__Exercise objective__: Your answer should be the exact lines of the records, starting with the one containing "Screen dimensions: 1568x407" and running to the end.

Start of Extracted entries

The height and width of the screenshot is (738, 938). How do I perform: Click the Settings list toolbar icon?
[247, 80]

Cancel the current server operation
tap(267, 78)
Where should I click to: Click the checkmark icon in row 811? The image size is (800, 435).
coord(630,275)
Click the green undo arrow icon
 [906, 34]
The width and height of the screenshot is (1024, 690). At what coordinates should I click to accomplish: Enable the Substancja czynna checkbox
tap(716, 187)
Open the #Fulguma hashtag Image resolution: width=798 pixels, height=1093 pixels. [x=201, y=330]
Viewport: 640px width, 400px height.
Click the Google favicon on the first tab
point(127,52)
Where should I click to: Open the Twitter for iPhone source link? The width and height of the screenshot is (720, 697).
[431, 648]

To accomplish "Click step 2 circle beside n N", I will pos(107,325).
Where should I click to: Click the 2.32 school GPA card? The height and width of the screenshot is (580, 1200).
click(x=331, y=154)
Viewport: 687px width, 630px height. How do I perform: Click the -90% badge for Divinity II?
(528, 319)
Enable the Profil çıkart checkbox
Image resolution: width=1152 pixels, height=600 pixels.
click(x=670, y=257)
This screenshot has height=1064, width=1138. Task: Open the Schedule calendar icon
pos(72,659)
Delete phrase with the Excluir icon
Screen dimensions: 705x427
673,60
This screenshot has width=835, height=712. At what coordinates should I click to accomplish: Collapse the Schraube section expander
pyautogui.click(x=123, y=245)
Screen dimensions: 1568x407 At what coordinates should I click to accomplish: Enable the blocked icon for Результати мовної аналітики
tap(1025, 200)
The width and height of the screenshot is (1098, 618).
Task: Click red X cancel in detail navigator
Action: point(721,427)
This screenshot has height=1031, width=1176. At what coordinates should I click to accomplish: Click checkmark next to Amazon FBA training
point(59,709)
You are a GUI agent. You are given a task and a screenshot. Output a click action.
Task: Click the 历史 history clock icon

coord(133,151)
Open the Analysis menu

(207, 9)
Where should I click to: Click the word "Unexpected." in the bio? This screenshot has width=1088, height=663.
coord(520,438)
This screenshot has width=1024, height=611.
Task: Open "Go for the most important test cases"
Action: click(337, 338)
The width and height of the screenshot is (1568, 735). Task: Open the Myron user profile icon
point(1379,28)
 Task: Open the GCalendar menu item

End of Extracted entries

__Response__:
Screen dimensions: 1568x407 At what coordinates should I click to accomplish: Enable the blocked icon for Результати мовної аналітики
tap(1025, 200)
The width and height of the screenshot is (1098, 618).
Task: Click red X cancel in detail navigator
Action: point(721,427)
This screenshot has height=1031, width=1176. At what coordinates should I click to accomplish: Click checkmark next to Amazon FBA training
point(59,709)
You are a GUI agent. You are given a task and a screenshot. Output a click action.
Task: Click the 历史 history clock icon

coord(133,151)
Open the Analysis menu

(207, 9)
Where should I click to: Click the word "Unexpected." in the bio? This screenshot has width=1088, height=663.
coord(520,438)
This screenshot has width=1024, height=611.
Task: Open "Go for the most important test cases"
Action: click(337, 338)
The width and height of the screenshot is (1568, 735). Task: Open the Myron user profile icon
point(1379,28)
 Task: Open the GCalendar menu item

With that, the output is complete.